Image: Pen Test Partners

Security researchers have disclosed two critical vulnerabilities in Proroute H685t-w 4G routers that could allow remote attackers to compromise affected devices, potentially leading to unauthorized access, data breaches, and disruption of network services.

CVE-2024-45682 (CVSS 8.8): Command Injection Vulnerability Enables Complete System Takeover

The most severe of the two flaws, tracked as CVE-2024-45682, is an authenticated command injection vulnerability that allows an attacker to execute arbitrary code on the underlying operating system. This vulnerability could be exploited by any user with access to the router’s web interface, even with limited privileges. The attacker could gain full control of the device, enabling actions like installing malware, exfiltrating sensitive information, or launching further attacks on the connected network.
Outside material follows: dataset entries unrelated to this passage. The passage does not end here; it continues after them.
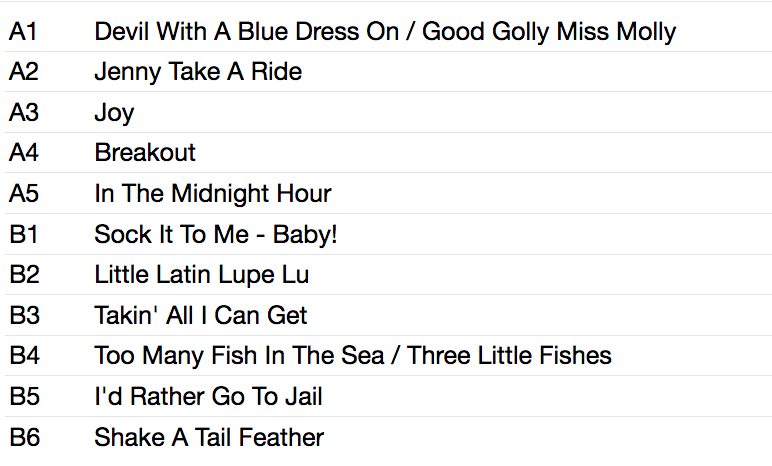Select I'd Rather Go To Jail
Image resolution: width=772 pixels, height=466 pixels.
point(208,397)
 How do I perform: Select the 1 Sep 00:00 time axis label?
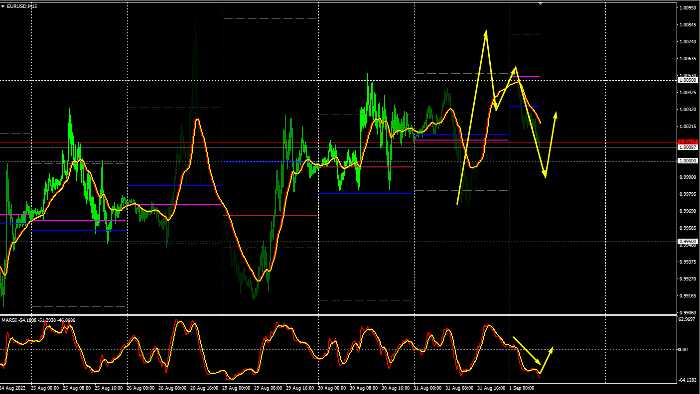[x=522, y=388]
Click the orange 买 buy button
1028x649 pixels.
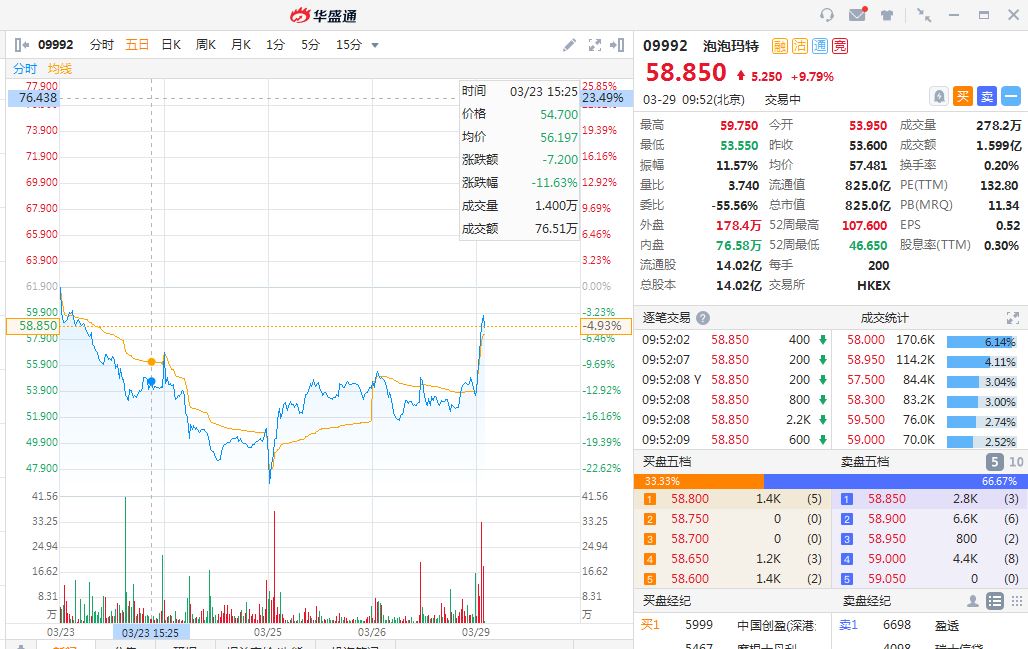(963, 96)
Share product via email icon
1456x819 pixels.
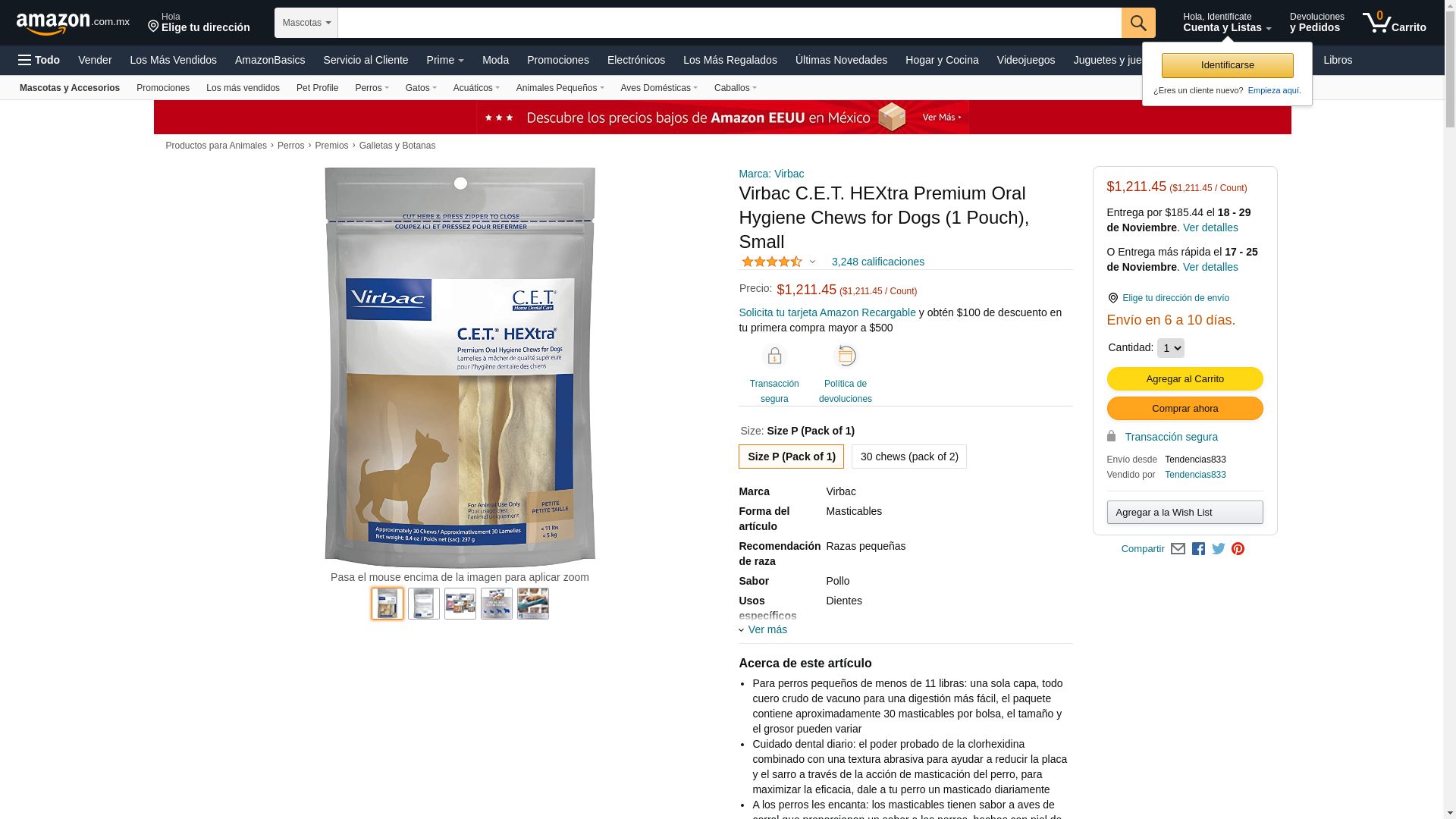pos(1178,549)
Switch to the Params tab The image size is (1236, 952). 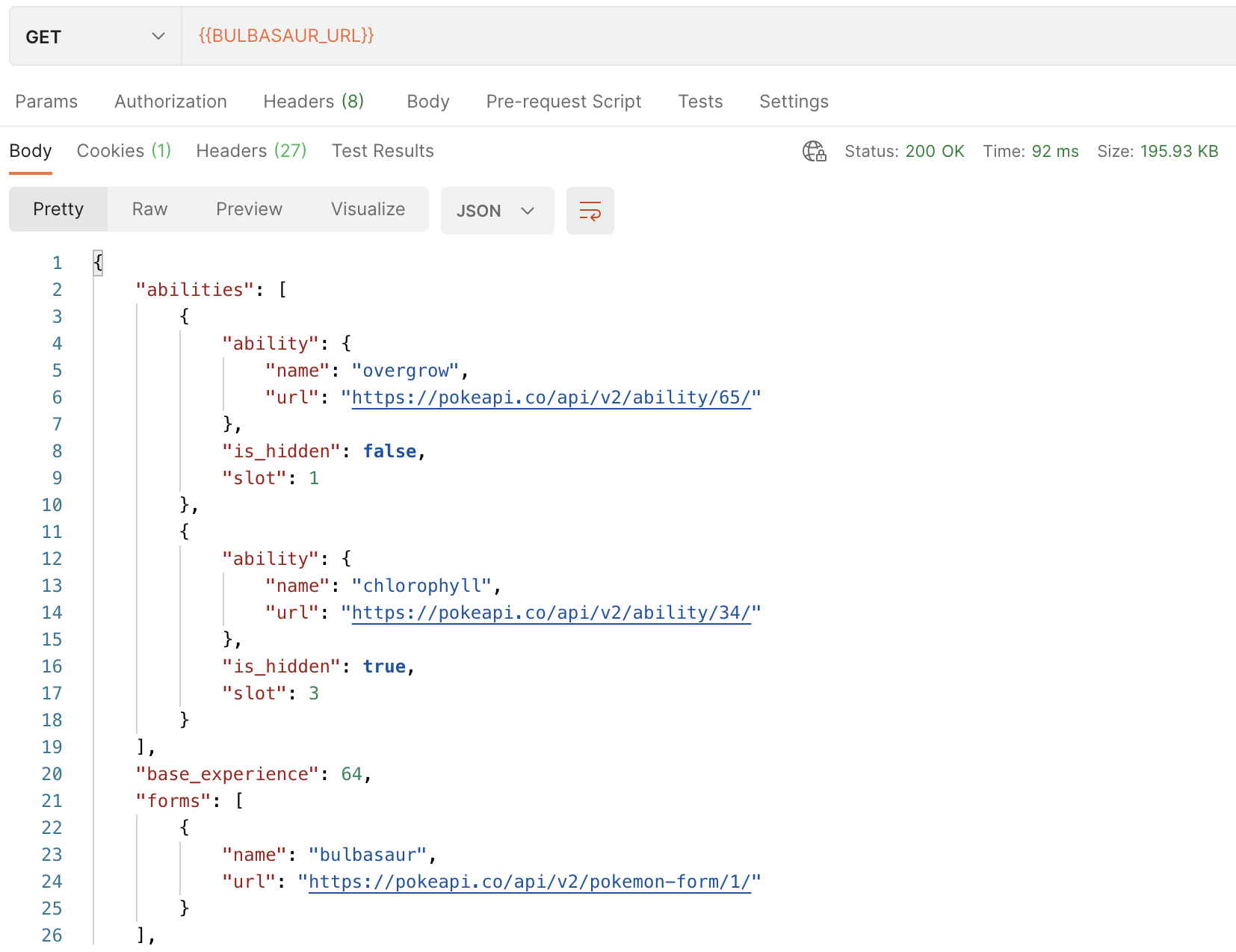46,102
CVE-2024-38380 (CVSS 5.5): Cross-Site Scripting Vulnerability Facilitates Account Hijacking

The second vulnerability, identified as CVE-2024-38380, is a reflected cross-site scripting (XSS) flaw that could allow an attacker to inject malicious scripts into web pages viewed by users of the affected router. This vulnerability could be exploited to steal session cookies, hijack user accounts, or launch phishing attacks.

Researcher Discovers Flaws, Vendor Releases Patch

Joe Lovett, a security researcher at Pen Test Partners, discovered the vulnerabilities and responsibly disclosed them to CISA. The vendor has responded by releasing firmware version 3.2.335, which addresses both flaws. Proroute urges all users of the H685t-w 4G router to update their devices to the latest firmware version as soon as possible.

Users Urged to Take Immediate Action

The severity of these vulnerabilities underscores the importance of timely patching. Users of Proroute H685t-w 4G routers are strongly advised to update their devices to firmware version 3.2.335 or later without delay. Delaying patching could leave networks exposed to significant risk.